Step One – Remove duplicates
The first and most obvious way to reduce numbers is to remove duplicates. While this sounds very simple, it can be made much more complex when organisations operate with your company in multiple countries and in various names. Removing duplicates is a very simple and effective way to cull companies from the third party lists that do not require due diligence.
Step Two – Multiple countries/regional third parties
The next consideration should be those companies that operate in multiple countries with your company. This might include, for example, a logistics or freight forwarder that operates in multiple European jurisdictions. In many companies such an entity may appear five to ten times in their diligence request list.
It is good practice to remove those entities from your list and categorise them in a different area, which would require further analysis and undoubtedly a different approach at handling them from an operational perspective.
For example, it would not be appropriate to conduct a full due diligence on the same entity in multiple countries. It would be far more cost-effective and useful to review one combined report for the entire entity.
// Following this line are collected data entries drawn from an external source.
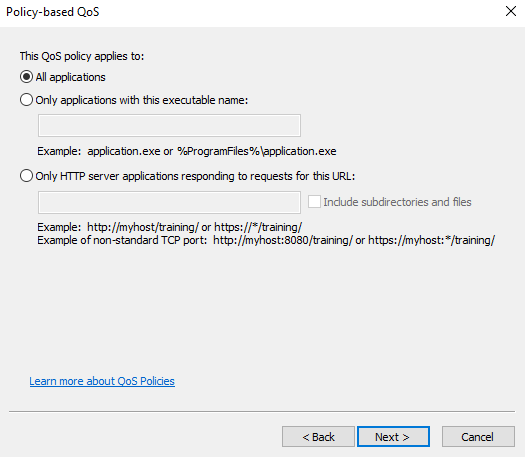Click the executable name text field
The image size is (525, 457).
(x=169, y=126)
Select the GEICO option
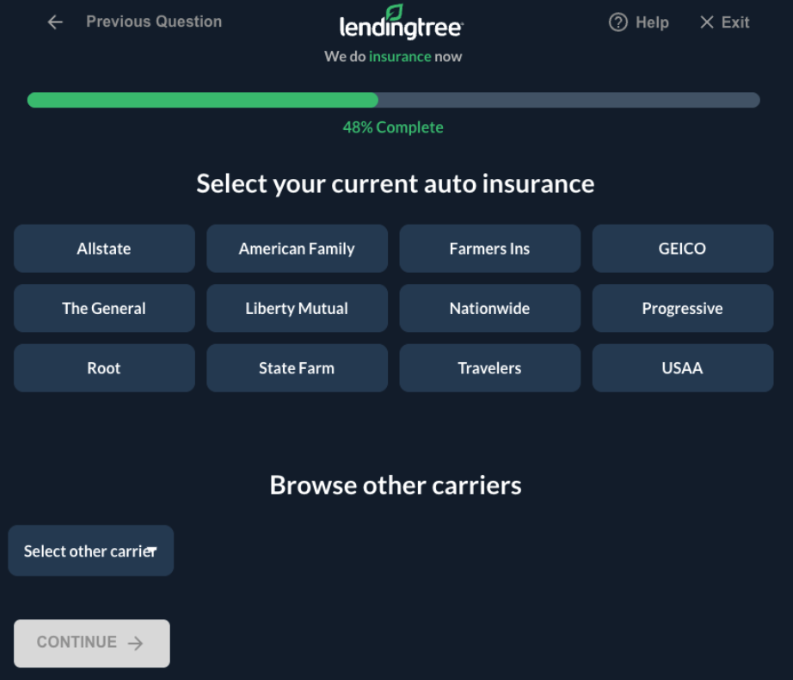 pos(682,248)
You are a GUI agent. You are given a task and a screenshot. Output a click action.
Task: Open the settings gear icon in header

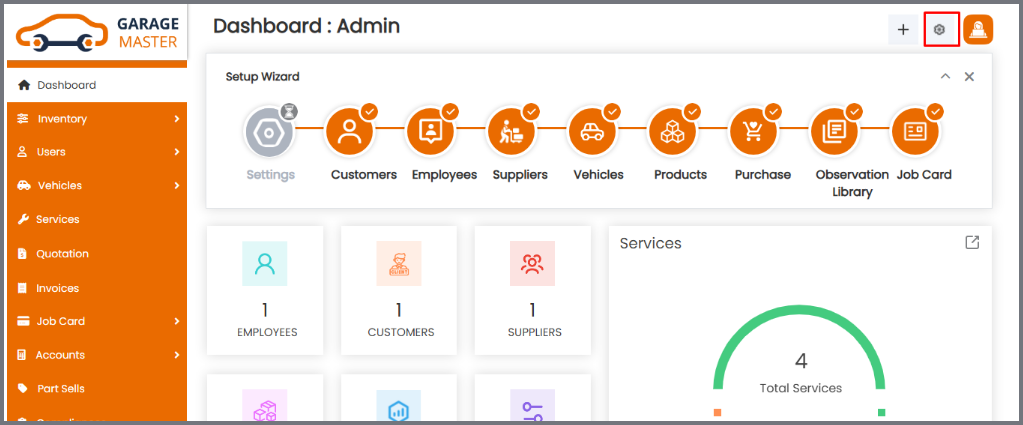(x=939, y=30)
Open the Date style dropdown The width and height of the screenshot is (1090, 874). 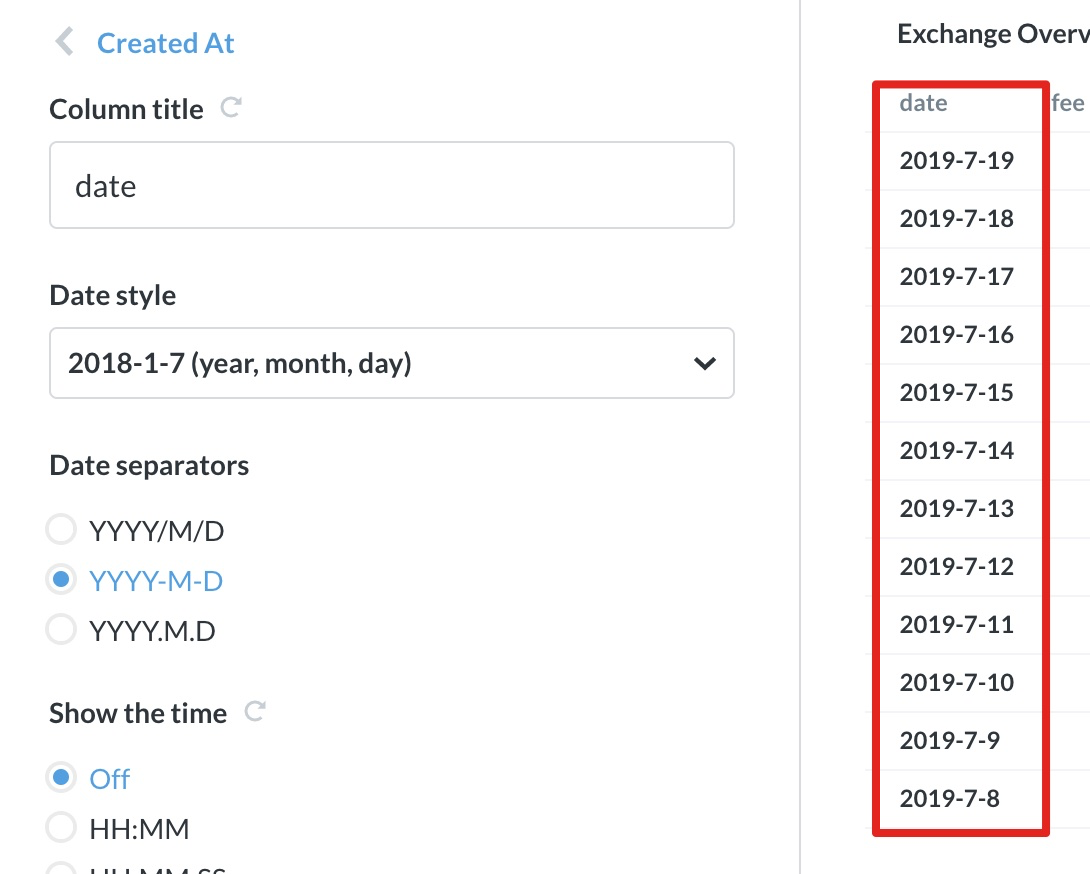click(390, 363)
It is simply not practical to conduct the same due diligence on the same entity in multiple countries; there is simply too much redundancy. A different, tailor-made approach is often required for this type of company.
Step Three – Removing very low level categories
The third and most significant way of removing organisations from your third party due diligence list is by organisational type. One of the most frustrating aspects of conducting third party due diligence for a particular manager in a country is to see his or her budget being spent on conducting due diligence on either very small entities, such as those that provide coffee or other disposables to the office. These companies are clearly not designed to have due diligence conducted on them. Their risk profile is typically extremely small, and if any risk does exist then due diligence is usually not the answer to extinguish or manage that risk. It is important at this juncture to remove as many of those providers that you can from your list, and to treat them in a different category.
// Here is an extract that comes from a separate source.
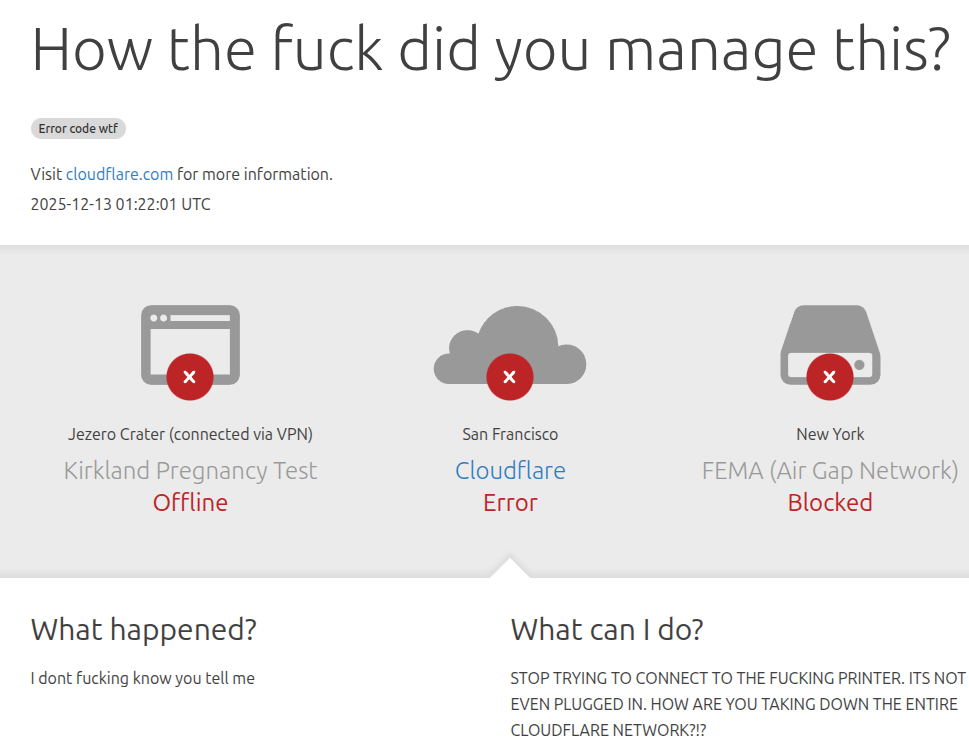Click the 'FEMA (Air Gap Network)' text
This screenshot has height=751, width=969.
(830, 470)
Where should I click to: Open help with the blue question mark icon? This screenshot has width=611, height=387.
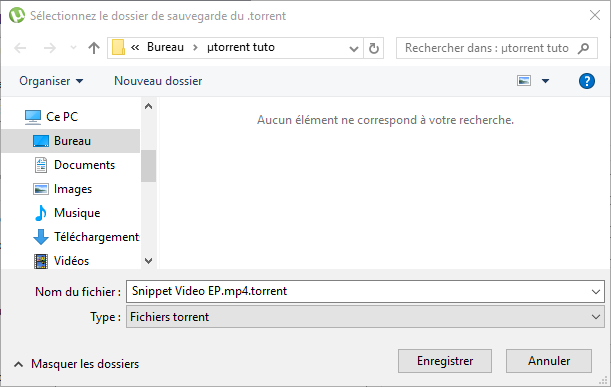(x=586, y=81)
In some cases it may be that due diligence on these entities is ignored altogether (because the risk is so small), and in others a very light form of due diligence may be done. Organisations that fall into this category are typically office supplies producers, taxi providers, airlines, and other suppliers who render disposable or non-competitive products that do not involve any connection with government.
Step Four – Removing the extremely small companies
The fourth category of list culling is those organisations which are extremely small.
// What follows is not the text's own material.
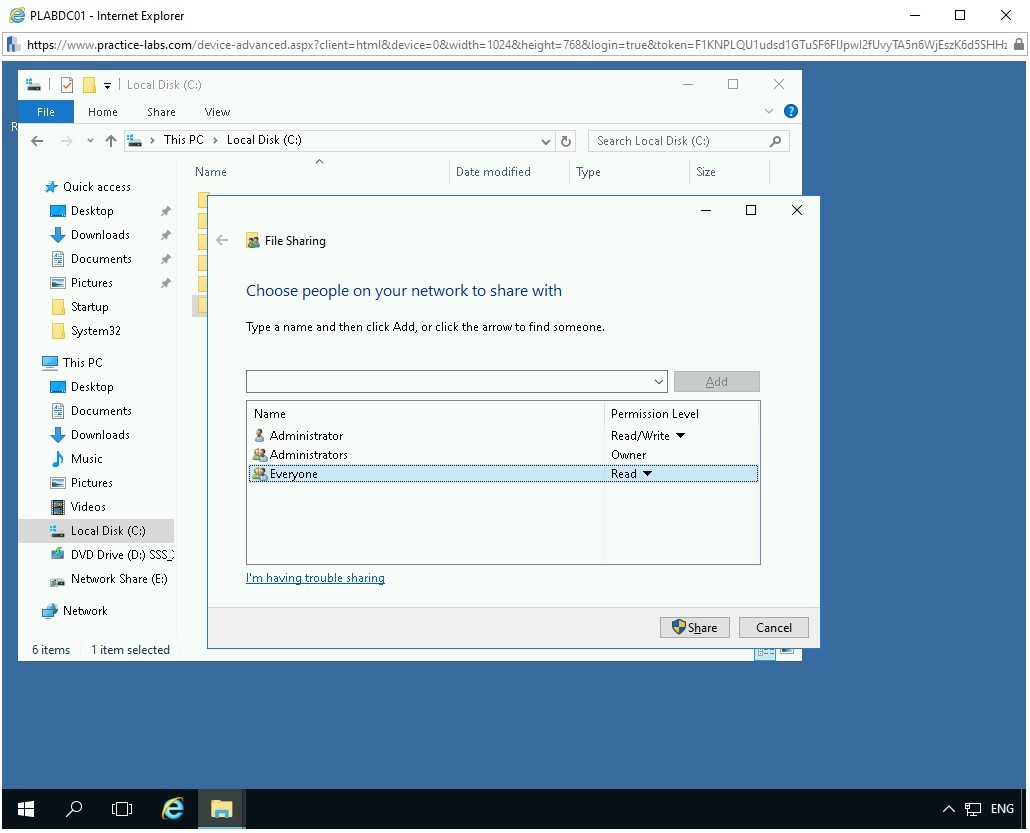Switch to the View ribbon tab
Viewport: 1030px width, 833px height.
(x=217, y=112)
Many organisations will have resellers or distributors that are one-off, or extremely small in volume. While one-off distributors are generally represented as high risk because they may have appeared out of nowhere and be a conduit for a conflict of interest, in many cases small one-off distributors or very small distributors have a very low risk of corruption or bribery. For example, if your distributors typically have sales figures of greater than $100,000 per year, you might decide to exclude from the due diligence process any distributors that purchase less than $5000 per year. Most organisations will have a large number of distributors or resellers which are extremely small and should not be included in the standard due diligence process simply because the costs of compliance are greater than the expected profit that would come from conducting due diligence.
That is not to say that there is no risk in those small third parties. As has been proved in previous cases, very small payments or bribes in very small transactions could give rise to significant liability for a company. However, it is important to take a commercial and risk-based approach in deciding how best to implement a programme in a way that is cost-effective and business-focused. In these circumstances it is up to the organisation to set their own risk profile and determine what level of revenue cut-off is acceptable, based on their appetite for risk. For example, it might be perfectly acceptable to conduct simple and automated watchlist/sanctions-list checks through your accounting system for this category.
Step Five – Inactive organisations
Another simple way of reducing the volume of the companies falling into the due diligence process is to exclude those organisations that have not conducted sales or supply operations with your company for, say, the last year or two. Although these entities may be listed in your accounting system or in your third party compliance system, the fact that they have not conducted business with your company may mean that they are not appropriate to conduct due diligence on. A better approach is to separate those organisations into a different category and put them “on hold” or “inactive”. If that organisation places another order they would then become an active supplier, or reseller or distributor, and then go into the appropriate due diligence process. That means that the organisations are not subject to due diligence initially, but once they become active again will be subject to due diligence.
Once the above steps are completed, the scope of the third parties that are subject to the due diligence process are typically reduced by approximately 20 to 25 percent. Making this reduction and focusing the list more specifically on the risk areas that are most likely to cause significant problems to the company is a key attribute in making the third party due diligence programme business-focused and effective.